Apresenta-nos, então, sua proposta de como e para que incluir os pais na análise de crianças e trabalhar com eles. Assunto que ganha novos matizes no capítulo seguinte, “Os pais, o recalque primário e a circulação de significantes enigmáticos”. Nele, ganham relevo as formas como nos fala das transferências quando os pais estão, em sessão, junto à criança e ao analista, e também como trabalha os conceitos de recalque primário e secundário, buscando dar visibilidade, através da metapsicologia, aos movimentos de articulação e desarticulação de significações, possibilitados pelo peculiar encontro de pais e crianças que a “cuba analítica” é potente para propiciar. Um dos caminhos interessantes consiste na proposição de pensar no que é vivido entre crianças e pais, no espaço analítico, como “resto diurno” (p. 273), permitindo o trabalho sobre as vicissitudes do originário no atual.

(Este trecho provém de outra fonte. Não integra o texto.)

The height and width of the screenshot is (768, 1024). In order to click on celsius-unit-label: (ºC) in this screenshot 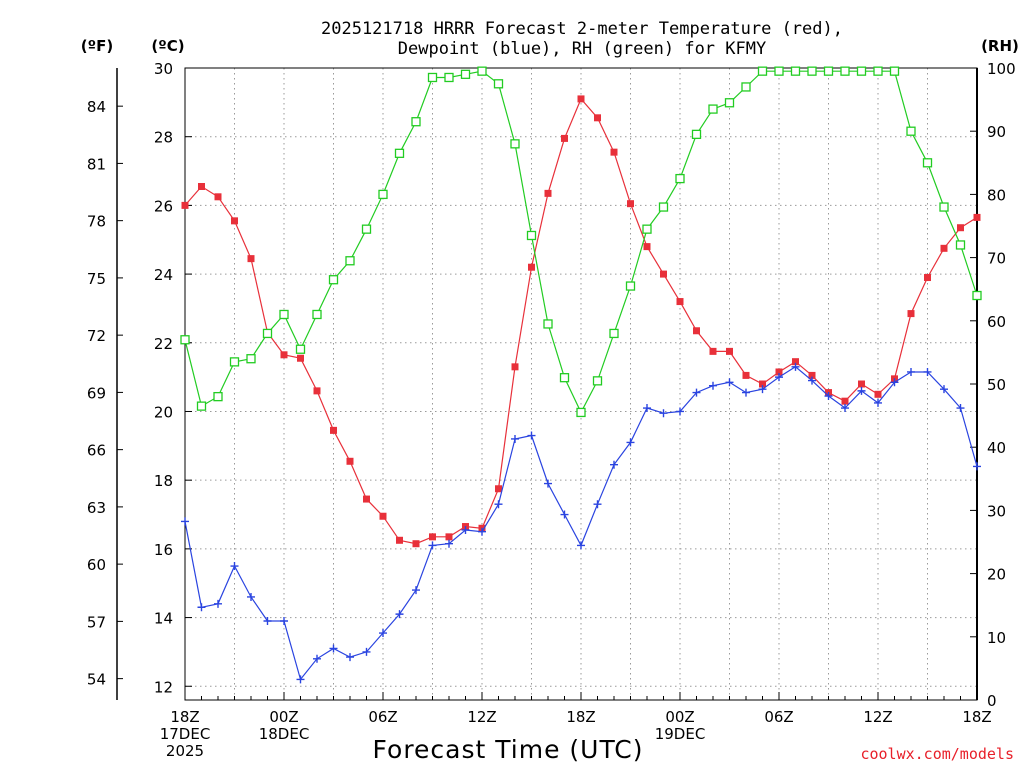, I will do `click(168, 46)`.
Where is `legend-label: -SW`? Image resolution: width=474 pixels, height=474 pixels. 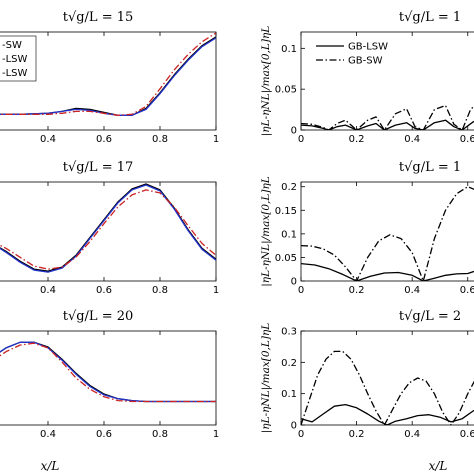 legend-label: -SW is located at coordinates (12, 46).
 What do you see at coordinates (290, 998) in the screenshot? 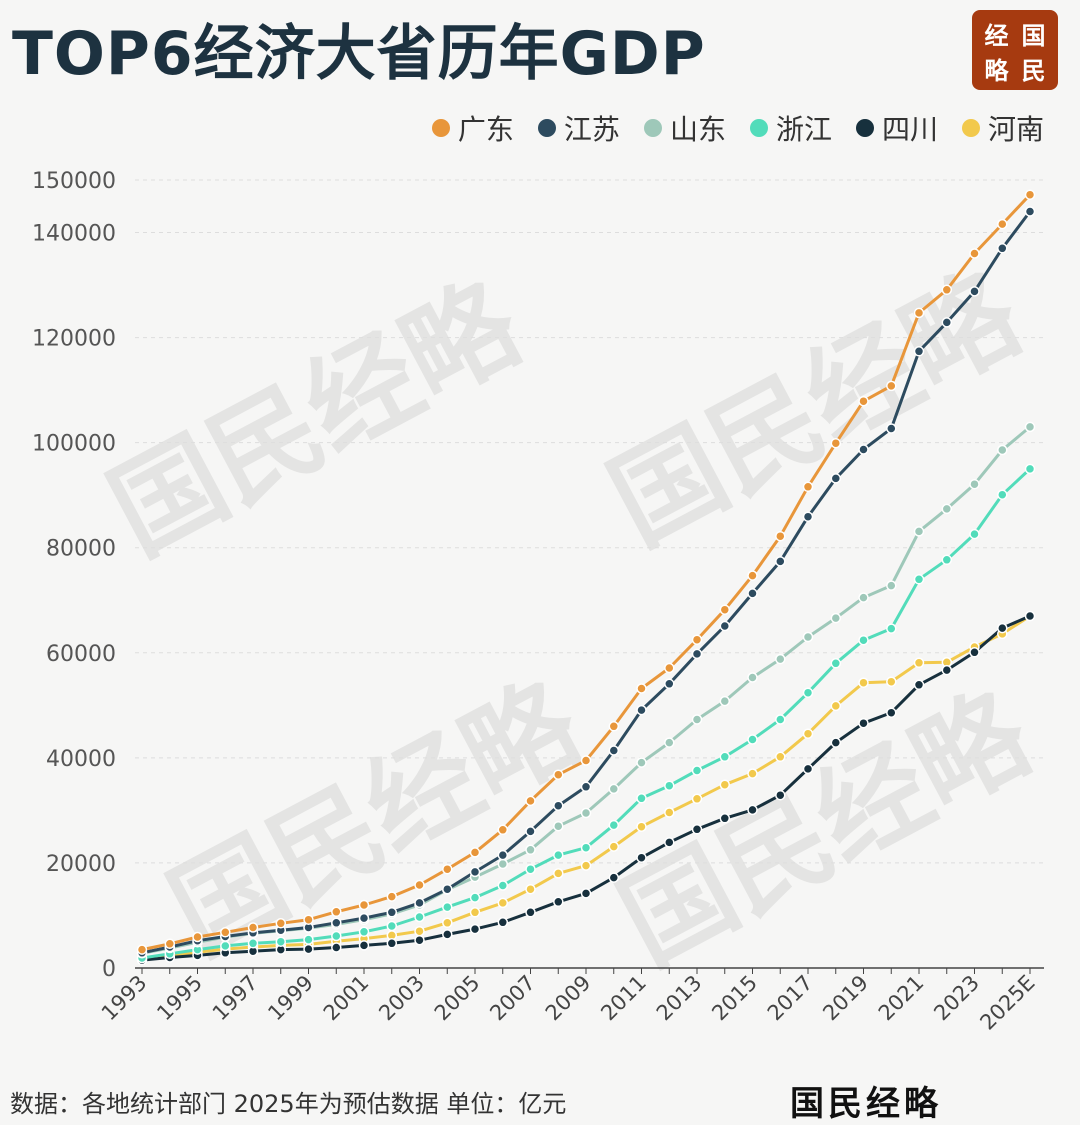
I see `x-tick-label: 1999` at bounding box center [290, 998].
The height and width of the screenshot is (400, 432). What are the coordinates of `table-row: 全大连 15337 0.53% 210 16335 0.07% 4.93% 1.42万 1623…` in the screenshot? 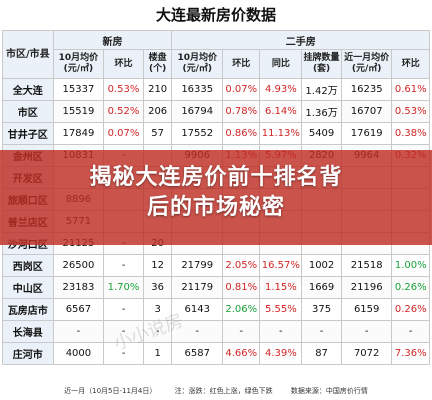 It's located at (216, 90).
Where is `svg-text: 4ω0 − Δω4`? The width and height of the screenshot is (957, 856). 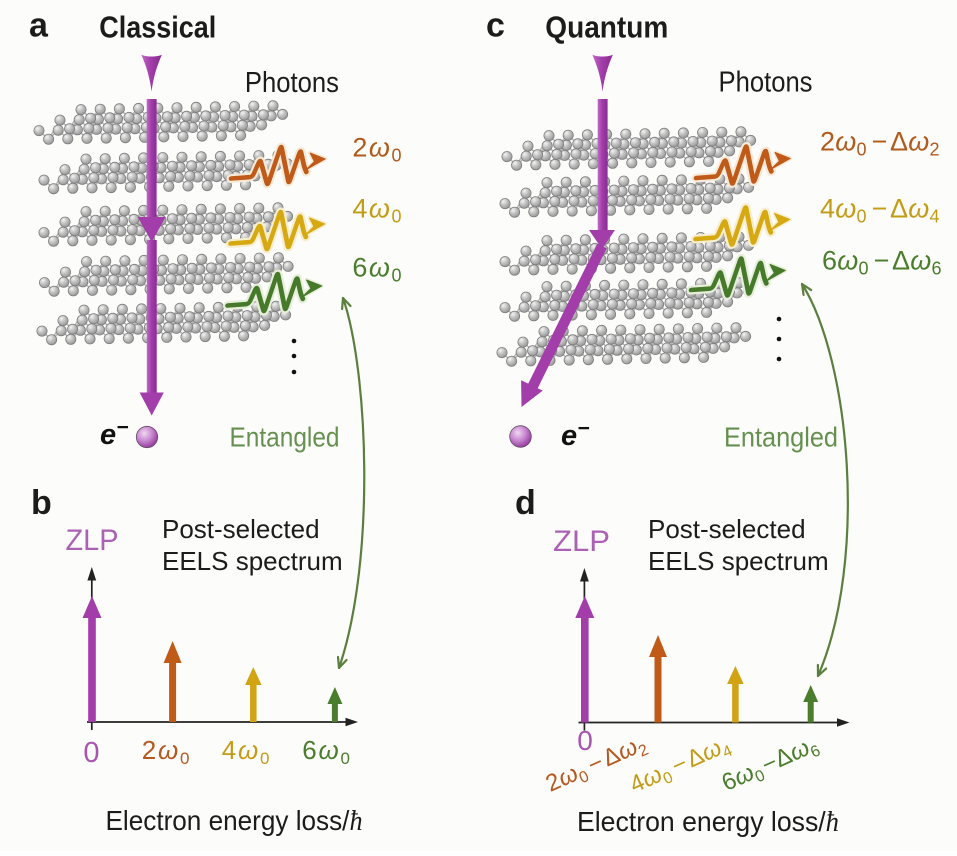 svg-text: 4ω0 − Δω4 is located at coordinates (881, 210).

Em “Transformações na clínica com crianças”, situa sua proposta de inclusão dos pais na análise com crianças em relação a outras perspectivas teórico-clínicas de trabalho com os pais e nos apresenta uma interessante vinheta clínica.

Esta parte do livro finaliza com o pertinente artigo, já citado, “Medicalização na infância: um estudo sobre a síndrome de desatenção (add)”, no qual confluem várias linhas de investigação. Aqui, a autora é incisiva em sua crítica a um diagnóstico que, baseado na descrição de traços de conduta genéricos, encontrados em múltiplas situações psicopatológicas, traz como consequência, ao final das contas, calar a subjetividade. Os efeitos da realidade social nos sujeitos são contemplados, uma vez que cria as condições de hiper- valorização do uso da medicação e participa da produção da patologia. Propõe pensar que, em algumas crianças, estes sintomas merecem ser compreendidos a partir da metapsicologia das patologias do arcaico e que a condução clínica se beneficia com a proposta de inclusão dos pais no setting. Com isso, nos instiga a pensar na particularidade da clínica com pais e crianças nas situações em que ocorrem falhas do recalque originário.

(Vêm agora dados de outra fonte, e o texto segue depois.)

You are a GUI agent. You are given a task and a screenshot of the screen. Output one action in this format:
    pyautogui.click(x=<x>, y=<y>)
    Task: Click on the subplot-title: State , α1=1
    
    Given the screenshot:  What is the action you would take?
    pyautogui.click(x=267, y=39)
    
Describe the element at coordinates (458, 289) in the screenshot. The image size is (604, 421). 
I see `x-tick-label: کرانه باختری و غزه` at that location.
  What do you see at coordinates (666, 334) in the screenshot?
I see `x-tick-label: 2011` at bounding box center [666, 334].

Tanto a clínica com crianças como a com pacientes graves tem dado origem a perspectivas teóricas interessantíssimas e, por vezes, inconciliáveis. Quando nos deixamos tocar pela fecundidade de cada uma delas, temos que suportar a tensão de suas diferenças e buscar por articulações possíveis. Cada analista é convocado a fazer escolhas e articulações teóricas que são determinantes de sua condução clínica. Dentre elas, as relativas à concepção de originário têm lugar relevante. Algumas questões insistem. A clínica com crianças nos confronta, constantemente, com particularidades na forma de implicação dos pais. No limite, a criança não vem. No entanto, são inúmeras as situações nas quais seu comparecimento não significa que os pais estejam acessíveis ao trabalho, de tal forma que a questão não cessa de nos exigir. Também o envolvimento integral do analista na trama fervente das transferências múltiplas remete a sutis movimentos em sua condução clínica, dando relevo às questões relativas à transferência/contratransferência do analista, seus efeitos e possibilidades de utilização. E isto, ainda mais, quando se trata da clínica onde o que está em questão são falhas na constituição do sujeito. Linhas de investigação que, entre outras, continuam a merecer novos desenvolvimentos por parte de analistas que trabalham com crianças. A metapsicologia trabalhada neste livro sustenta a aposta de que é na escuta dos complexos destinos do sexual que, vindo do outro, inscreve-se como indissociavelmente tão singular como alheio, que devemos avançar.

A tarefa ineludível de dar sentido e teorizar sobre o que nos determina, assim como o esforço de desconstrução e construção de articulações possíveis, nos conduzem a um caminho apaixonante e sem fim. Com este livro, Ana Sigal nos oferece uma metapsicologia viva e potente em sua referência à clínica, com a qual nos convida a seguir pensando.